▶ [Work required] How many lines of the records below contain the word "label"? Answer with the number alone.

▶ [Task inputs]
#####
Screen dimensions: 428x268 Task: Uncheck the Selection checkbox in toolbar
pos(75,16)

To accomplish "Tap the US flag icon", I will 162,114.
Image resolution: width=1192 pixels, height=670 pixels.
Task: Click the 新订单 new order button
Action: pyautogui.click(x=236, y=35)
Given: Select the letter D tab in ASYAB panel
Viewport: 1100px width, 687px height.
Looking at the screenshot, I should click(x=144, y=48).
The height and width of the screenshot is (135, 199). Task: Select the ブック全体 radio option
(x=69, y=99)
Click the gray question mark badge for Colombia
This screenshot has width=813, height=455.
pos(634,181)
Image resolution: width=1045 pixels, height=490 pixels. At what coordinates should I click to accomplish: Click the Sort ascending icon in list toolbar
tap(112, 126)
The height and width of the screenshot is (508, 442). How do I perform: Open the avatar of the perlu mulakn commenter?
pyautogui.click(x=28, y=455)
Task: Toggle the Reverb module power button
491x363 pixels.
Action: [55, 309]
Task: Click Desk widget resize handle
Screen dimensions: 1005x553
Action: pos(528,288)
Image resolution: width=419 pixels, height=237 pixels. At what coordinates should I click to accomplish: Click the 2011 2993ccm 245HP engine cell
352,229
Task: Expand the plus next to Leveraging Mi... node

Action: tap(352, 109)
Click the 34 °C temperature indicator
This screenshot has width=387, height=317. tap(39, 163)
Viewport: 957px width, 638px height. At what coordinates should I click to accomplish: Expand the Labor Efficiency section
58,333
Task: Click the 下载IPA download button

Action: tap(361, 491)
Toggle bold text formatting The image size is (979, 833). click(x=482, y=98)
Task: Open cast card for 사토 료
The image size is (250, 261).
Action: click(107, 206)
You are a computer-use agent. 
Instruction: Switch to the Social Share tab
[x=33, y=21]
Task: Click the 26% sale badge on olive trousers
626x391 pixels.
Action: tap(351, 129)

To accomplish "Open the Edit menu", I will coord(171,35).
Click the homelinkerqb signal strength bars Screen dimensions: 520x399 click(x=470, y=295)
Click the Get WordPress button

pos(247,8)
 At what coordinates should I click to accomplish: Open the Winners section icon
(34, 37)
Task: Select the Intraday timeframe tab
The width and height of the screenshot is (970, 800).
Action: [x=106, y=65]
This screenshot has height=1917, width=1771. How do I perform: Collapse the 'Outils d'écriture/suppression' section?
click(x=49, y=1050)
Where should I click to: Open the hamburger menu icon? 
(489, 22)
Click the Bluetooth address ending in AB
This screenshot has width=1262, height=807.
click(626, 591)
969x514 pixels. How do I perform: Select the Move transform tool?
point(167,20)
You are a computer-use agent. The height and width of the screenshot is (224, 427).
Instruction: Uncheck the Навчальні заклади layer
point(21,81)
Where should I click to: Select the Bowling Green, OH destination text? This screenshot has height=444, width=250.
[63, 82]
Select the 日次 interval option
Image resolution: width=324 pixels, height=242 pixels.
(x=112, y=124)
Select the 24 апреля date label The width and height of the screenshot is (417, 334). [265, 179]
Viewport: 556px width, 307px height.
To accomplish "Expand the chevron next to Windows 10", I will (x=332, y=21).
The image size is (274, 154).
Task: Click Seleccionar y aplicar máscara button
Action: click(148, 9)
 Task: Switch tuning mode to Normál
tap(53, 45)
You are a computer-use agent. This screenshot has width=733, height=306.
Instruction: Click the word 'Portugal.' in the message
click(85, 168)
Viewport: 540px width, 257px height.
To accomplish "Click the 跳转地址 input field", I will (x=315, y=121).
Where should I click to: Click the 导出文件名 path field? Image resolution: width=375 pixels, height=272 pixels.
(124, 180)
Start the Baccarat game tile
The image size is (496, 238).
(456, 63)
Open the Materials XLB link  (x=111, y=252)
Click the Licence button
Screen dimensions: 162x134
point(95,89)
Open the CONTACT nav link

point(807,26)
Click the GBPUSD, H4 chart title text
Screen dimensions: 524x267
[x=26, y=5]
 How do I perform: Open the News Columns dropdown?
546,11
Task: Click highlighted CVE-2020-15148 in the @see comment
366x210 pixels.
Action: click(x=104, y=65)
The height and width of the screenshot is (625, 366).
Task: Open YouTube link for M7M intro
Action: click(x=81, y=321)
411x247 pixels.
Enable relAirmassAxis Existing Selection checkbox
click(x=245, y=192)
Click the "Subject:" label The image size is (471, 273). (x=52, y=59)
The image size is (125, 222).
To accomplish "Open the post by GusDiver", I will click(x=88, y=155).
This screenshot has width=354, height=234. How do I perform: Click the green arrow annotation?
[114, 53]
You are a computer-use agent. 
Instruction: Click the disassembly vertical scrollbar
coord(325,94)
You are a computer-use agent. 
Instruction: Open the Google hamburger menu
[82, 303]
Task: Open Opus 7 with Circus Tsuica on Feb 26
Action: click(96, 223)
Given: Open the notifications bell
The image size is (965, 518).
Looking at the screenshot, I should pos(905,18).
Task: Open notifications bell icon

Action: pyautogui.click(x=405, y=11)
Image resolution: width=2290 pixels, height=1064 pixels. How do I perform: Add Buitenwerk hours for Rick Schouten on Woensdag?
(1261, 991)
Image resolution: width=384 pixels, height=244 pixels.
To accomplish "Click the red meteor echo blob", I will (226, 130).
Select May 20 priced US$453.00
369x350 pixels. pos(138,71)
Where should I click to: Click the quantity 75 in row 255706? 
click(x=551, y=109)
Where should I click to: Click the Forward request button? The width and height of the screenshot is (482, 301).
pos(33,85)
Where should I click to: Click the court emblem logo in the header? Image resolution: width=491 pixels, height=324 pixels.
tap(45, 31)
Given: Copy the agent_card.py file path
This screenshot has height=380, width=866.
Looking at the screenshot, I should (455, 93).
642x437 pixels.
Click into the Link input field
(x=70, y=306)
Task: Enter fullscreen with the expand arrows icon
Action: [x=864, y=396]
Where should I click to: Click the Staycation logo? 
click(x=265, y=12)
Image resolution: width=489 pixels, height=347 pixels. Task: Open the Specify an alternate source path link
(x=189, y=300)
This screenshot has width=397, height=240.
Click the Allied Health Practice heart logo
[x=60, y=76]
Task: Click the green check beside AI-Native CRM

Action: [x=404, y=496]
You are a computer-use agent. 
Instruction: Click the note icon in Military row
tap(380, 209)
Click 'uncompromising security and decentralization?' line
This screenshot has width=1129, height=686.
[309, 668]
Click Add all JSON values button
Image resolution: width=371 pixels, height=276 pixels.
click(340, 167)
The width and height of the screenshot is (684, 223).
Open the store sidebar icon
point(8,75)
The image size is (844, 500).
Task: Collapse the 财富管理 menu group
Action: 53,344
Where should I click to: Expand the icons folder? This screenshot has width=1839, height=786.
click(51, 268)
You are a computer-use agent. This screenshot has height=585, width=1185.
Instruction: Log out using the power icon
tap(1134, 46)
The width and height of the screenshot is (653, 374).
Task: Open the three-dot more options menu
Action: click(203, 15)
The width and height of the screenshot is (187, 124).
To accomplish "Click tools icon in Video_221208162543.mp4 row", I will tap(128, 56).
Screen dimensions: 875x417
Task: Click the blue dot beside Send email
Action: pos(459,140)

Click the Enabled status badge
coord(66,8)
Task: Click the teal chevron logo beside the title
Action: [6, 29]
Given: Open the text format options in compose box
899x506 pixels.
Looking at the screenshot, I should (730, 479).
#####
▶ [Answer section] 2